When discussing with her adviser, Glaze shared how she would really like the idea of being a stylist for a magazine.
“I love being the creative person, you know, when you look at Vogue Magazine, you see the layout and you see the outfits that someone put together for the oncoming season,” Glaze said. “Someone had to put that outfit together, that’s a Fashion Stylist and that’s what I want to be. That’s so awesome to me and I would love to do something like that.”
By her senior year, Glaze applied to FIDM and worked on projects for admission into the Visual Communications department. One of the projects she had to create was a window display for the oncoming trends. Another was an interior display, which is basically where it has to appeal with what is portrayed or portrayed to on a table or t-stand.
“The hardest one was when I had a circle, a square and a triangle and I could do whatever I wanted with it,” Glaze said. “Since I’m really good with collages and a girly-girl, I took the objects I got card stock and I made collages with different colors on the cardstock and I cut out the circles, sqaures and triangle. I put them together to make a flower.
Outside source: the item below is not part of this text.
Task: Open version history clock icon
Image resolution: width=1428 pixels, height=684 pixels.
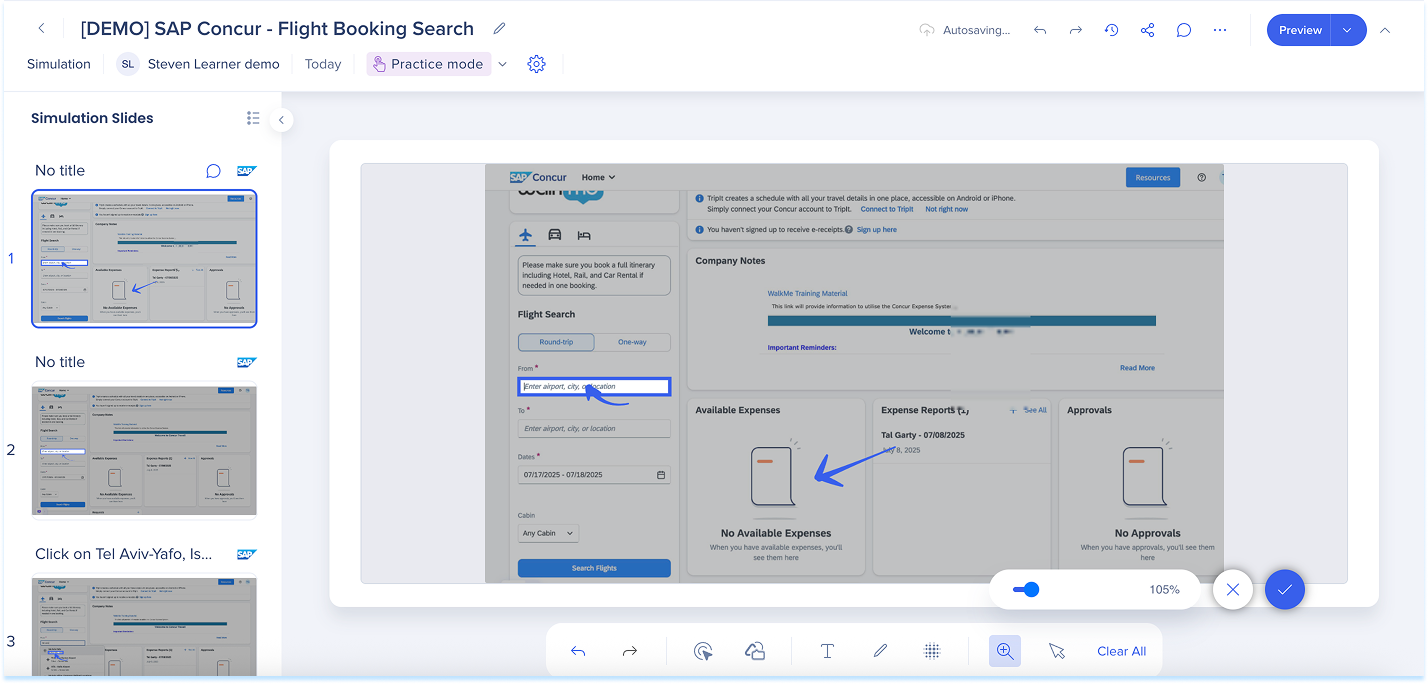Action: pos(1111,30)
I went out and took pictures with it.”
When Glaze finally submitted her application to her adviser and had a phone interview with admissions, they both were impressed.
“My advisor told me, after I got the phone call saying I was accepted, the Admissions lady told her ‘she was going to do real good here’. Apparently everybody knows me up there I don’t even know,” Glaze said. “All these other advisers know me and I don’t even know them.”